**提示文**:
取得した指標のそれぞれについて、全対象国をまとめた箱ひげ図を作成することで、国による差異を確認します。
地域ごとにまとめての表示とするため、以下の通りにグルーピングを行った上で、地域(Region)列をDataframeに追加します。

  • 各地域および国
    • アフリカ(南アフリカ・モロッコ・エジプト)
    • アジア(タイ・日本・香港・フィリピン・シンガポール・マレーシア・韓国・インド・ベトナム・インドネシア・台湾)
    • ヨーロッパ(ノルウェー・スウェーデン・ハンガリー・ルーマニア・アイルランド・ポルトガル・ポーランド・オランダ・ベルギー・アイスランド・ラトビア・ブルガリア・フィンランド・リトアニア・ルクセンブルク・スロバキア・チェコ・エストニア・スイス・オーストリア・デンマーク・イタリア・ウクライナ・イギリス・フランス・スペイン・ドイツ・トルコ・ギリシャ)
    • 中東(イスラエル・アラブ首長国連邦・サウジアラビア)
    • 北米(アメリカ・カナダ)
    • 南米(地理・メキシコ・グアテマラ・ニカラグア・エルサルバドル・ブラジル・パラグアイ・パナマ・ボリビア・ペルー・アルゼンチン・ドミニカ共和国・ホンジュラス・コスタリカ・エクアドル・ウルグアイ・コロンビア)
    • オセアニア(オーストラリア・ニュージーランド)

"Region"の列を追加したDataFrameを"merged_data"とします。
地域ごとに異なる色で表示するため、各地域の色を定義します。

Region_to_color={'Africa':'#F08080',
 'Asia':'#E6E6FA',
 'Europe':'#B0E0E6',
 'Middle East':'#F8B400',
 'North America':'#00FFFF',
 'Oceania':'#FF7F50',
 'South America':'#FFDEAD'}

設定した色を、地域内の国に対しても反映します。

country_to_color={}
for country_,region_ in merged_data[["country","Region"]].values:
  if country_ not in country_to_color:
    country_to_color[country_]=Region_to_color[region_]

色の設定が完了しましたので、実際に箱ひげ図を作成します。
今回対象とする指標は11項目のため、11行1列のサブプロットに各グラフを表示します。
箱ひげ図の色は変数"palette"を用いて設定できるため、palette=country_to_colorとすることで、各国の色が定義通りに表示されます。
また、基本的にすべての項目に対し、sym=""とすることで、外れ値のを非表示としています。"instrumentalness"のみは、下図に示されるとおり外れ値が非常に多く、あまり有意と思われる結果が得られないため、全て表示としています。

**提供データ**:

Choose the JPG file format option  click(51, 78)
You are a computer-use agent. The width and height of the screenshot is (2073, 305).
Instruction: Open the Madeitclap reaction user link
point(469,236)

**やること**: 地域別の箱ひげ図の作り方を説明した文章の最後の文に続けて、その先を書くこと。

**最終回答**:
track_sort = merged_data.sort_values('Region')
fig, axes = plt.subplots(11,1, figsize=(25,40))
sns.boxplot(x='country', y='length', data=track_sort, palette=country_to_color, showmeans=True, sym="", ax=axes[0])
sns.boxplot(x='country', y='popularity', data=track_sort, palette=country_to_color, showmeans=True, sym="", ax=axes[1])
sns.boxplot(x='country', y='danceability', data=track_sort, palette=country_to_color, showmeans=True, sym="", ax=axes[2])
sns.boxplot(x='country', y='energy', data=track_sort, palette=country_to_color, showmeans=True, sym="", ax=axes[3])
sns.boxplot(x='country', y='loudness', data=track_sort, palette=country_to_color, showmeans=True, sym="", ax=axes[4])
sns.boxplot(x='country', y='liveness', data=track_sort, palette=country_to_color, showmeans=True, sym="", ax=axes[5])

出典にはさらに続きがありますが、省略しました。